Blurring the lines between civilian law enforcement and military authority is a very slippery slope indeed. During the manhunt for the Boston Marathon bombing suspects, it was extremely difficult to tell a well-trained and well-armed soldier from a member of the SWAT team. Watching military tanks roll along the streets of Boston was a very startling sight for many. Balancing civil liberties with the need to protect the public while on a manhunt for terrorists was surely an extremely difficult task for all the agencies involved. But, it is especially important that during such times Constitutional protections are not discarded. Even when we are tested as a nation during an emergency situation, trampling upon the principles laid out by the Founding Fathers should never be an option.
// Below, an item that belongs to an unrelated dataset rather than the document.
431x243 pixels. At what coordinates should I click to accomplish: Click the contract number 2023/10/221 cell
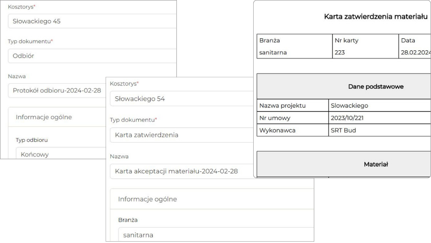(x=380, y=118)
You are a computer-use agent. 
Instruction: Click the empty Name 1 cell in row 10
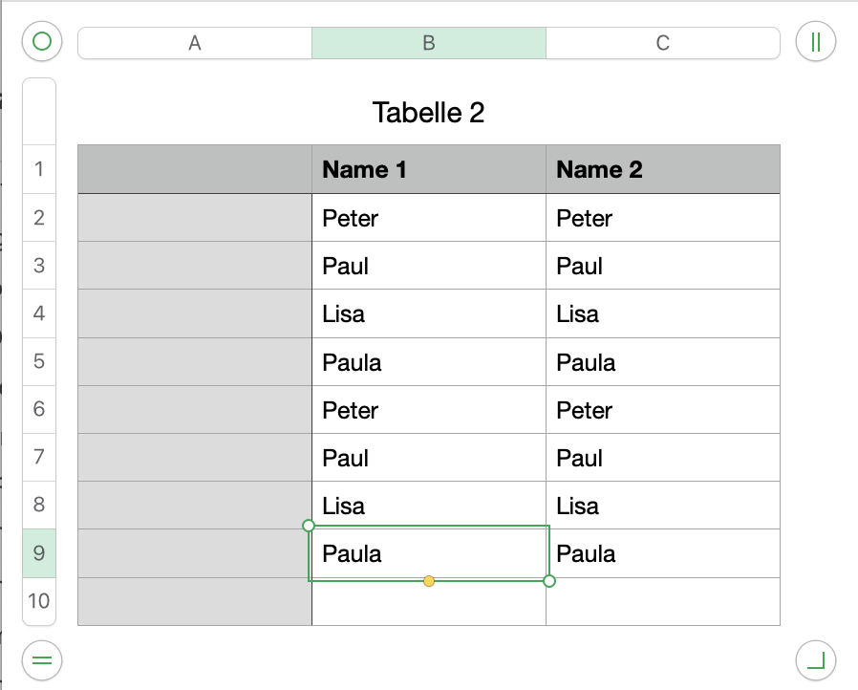click(428, 601)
The brave men and women who put their lives on the line to protect the Constitution always deserve out upmost respect. Concerns about government overreach into the civilian realm do not diminish the reverence in which any patriot holds our Armed Forces. Our fighting men and women should never be placed in a position which puts them at odds with their commanders over orders which would infringe upon the Constitution.
We may very well need the military to help during large-scale civil unrest. A dedicated soldier worried about his own family could be the only thing standing between your home and the marauding hordes. Yet, even though we might be thankful to see a military tank cruising along the cul-de-sac, infringing upon state and local powers, and the ability of citizens to bear arms to protect themselves is not an acceptable option.
The Defense Support of Civilian Law Enforcement Agencies authority change does absolutely nothing to squelch fears about FEMA camps and martial law being imposed.
Rutgers University constitutional law professor and civil liberties attorney Bruce Afran has this to say about the new civil powers of the United States military:
“It’s quite shocking actually because it violates the long-standing presumption that the military is under civilian control. It’s a wanton power grab by the military. It’s no different than the emergency powers clause in the Weimar constitution [of the German Reich]. It’s a grant of emergency power to the military to rule over parts of the country at their own discretion.”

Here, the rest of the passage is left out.